[Collected data]
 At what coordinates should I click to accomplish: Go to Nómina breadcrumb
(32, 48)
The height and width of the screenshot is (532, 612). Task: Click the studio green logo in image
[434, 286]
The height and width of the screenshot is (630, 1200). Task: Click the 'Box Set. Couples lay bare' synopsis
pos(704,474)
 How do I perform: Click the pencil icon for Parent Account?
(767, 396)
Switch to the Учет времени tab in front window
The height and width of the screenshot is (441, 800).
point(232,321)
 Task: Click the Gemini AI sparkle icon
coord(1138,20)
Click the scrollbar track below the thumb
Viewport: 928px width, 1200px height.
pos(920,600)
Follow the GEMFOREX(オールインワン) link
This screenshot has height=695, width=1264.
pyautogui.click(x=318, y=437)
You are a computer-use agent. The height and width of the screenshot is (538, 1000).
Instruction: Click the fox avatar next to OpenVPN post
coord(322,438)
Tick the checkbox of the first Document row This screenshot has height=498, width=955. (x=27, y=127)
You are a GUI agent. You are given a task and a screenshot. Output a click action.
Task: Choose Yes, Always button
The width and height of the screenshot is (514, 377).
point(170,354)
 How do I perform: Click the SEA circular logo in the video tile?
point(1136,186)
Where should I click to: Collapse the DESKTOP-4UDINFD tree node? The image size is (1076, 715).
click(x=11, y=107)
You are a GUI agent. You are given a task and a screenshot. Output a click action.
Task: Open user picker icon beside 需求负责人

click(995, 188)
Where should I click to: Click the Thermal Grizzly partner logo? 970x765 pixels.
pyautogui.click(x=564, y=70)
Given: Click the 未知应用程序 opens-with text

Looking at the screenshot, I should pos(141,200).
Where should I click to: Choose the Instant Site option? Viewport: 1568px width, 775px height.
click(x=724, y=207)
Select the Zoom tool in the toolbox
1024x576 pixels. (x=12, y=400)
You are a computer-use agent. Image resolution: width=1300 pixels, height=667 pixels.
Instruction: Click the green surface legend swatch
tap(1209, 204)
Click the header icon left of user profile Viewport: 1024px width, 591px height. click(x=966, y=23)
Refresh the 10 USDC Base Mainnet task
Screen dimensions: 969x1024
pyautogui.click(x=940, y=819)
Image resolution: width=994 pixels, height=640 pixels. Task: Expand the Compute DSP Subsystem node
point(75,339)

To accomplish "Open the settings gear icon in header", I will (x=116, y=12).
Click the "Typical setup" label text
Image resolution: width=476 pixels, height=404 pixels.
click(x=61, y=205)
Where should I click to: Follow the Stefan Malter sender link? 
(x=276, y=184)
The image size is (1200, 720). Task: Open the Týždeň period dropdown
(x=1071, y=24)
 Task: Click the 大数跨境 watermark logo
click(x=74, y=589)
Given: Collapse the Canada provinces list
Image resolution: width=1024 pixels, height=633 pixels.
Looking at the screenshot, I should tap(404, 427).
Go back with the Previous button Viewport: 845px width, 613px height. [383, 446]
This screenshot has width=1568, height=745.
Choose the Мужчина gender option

#### [Exercise description]
In the entries above, one line contains "Image resolution: width=994" and another contains "Go back with". Reproduce exactly those two lines and the lines between them, nothing else.

#### [Solved exercise]
Image resolution: width=994 pixels, height=640 pixels. Task: Expand the Compute DSP Subsystem node
point(75,339)

To accomplish "Open the settings gear icon in header", I will (x=116, y=12).
Click the "Typical setup" label text
Image resolution: width=476 pixels, height=404 pixels.
click(x=61, y=205)
Where should I click to: Follow the Stefan Malter sender link? 
(x=276, y=184)
The image size is (1200, 720). Task: Open the Týždeň period dropdown
(x=1071, y=24)
 Task: Click the 大数跨境 watermark logo
click(x=74, y=589)
Given: Collapse the Canada provinces list
Image resolution: width=1024 pixels, height=633 pixels.
Looking at the screenshot, I should tap(404, 427).
Go back with the Previous button Viewport: 845px width, 613px height. [383, 446]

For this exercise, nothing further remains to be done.